Tailoring over dogma: Why there is no “general recipe”

A recurring theme in Pia’s account is the absence of a universal pattern or generic approach. The core of enabling is to make practices effective in the team’s specific context. What counts is impact—measured by whether the team can do its work better, deliver faster, and raise quality.

The implications:

  • Practices are tailored to concrete challenges.
  • Improvements are iterative and observable.
  • Ownership remains with the team; enablers work as part of the team, not as an external authority.

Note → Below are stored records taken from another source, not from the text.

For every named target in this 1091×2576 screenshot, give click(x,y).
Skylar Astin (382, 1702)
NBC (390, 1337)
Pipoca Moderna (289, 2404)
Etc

Shared language, shared understanding: The glue between business and engineering

Pia repeatedly highlighted the role of shared language and shared understanding:

  • BDD uses domain language and examples so everyone means the same behavior.
  • DDD brings domain and technical experts together to develop a conceptual model everyone understands.
  • Scrum activities and the joint formats (story mapping, ensemble programming, learning hours) ensure regular exchange.

This social, communicative dimension is the foundation for technical excellence. Without shared language, even solid architectures become hard to manage in practice.

Business agility as the result of technical excellence

One explicit goal Pia mentioned is improving business agility and success. The path runs through the technical layer: high-quality codebases, effective practices, sustainable test design, and a lived learning culture. If teams ship new features faster and with better quality, risk and cycle time go down—and the organization can respond to market needs instead of lagging behind.

This is not a contradiction but a correlation: business agility emerges when technical agility is treated seriously. Technical Agile Enabling ensures that these foundations are in place and embedded in daily work.

Concrete takeaways for teams ready to start

The session offered several actionable prompts:

1) Discover requirements together (BDD discovery)

  • Bring PO, tester, and developer together and derive examples plus rules.
  • Document in domain language and automate these examples during development.

2) Let the domain drive system design (DDD)

  • Bring technical and domain experts together to iteratively build a conceptual model.
  • Align decisions with the problem, not with fashionable architectures.

3) Design for testability and practice TDD

  • Optimize architecture explicitly for testability.
  • Treat tests as an investment into changeability; use TDD as a design instrument.

4) Embed collaboration formats

  • Use user story mapping for larger challenges.
  • Run ensemble programming sessions to spread knowledge and raise quality.
  • Establish learning hours so a learning organization becomes lived practice.

5) Favor context over dogma

  • Tailor practices to the concrete challenge.
  • Improve iteratively and keep ownership within the team.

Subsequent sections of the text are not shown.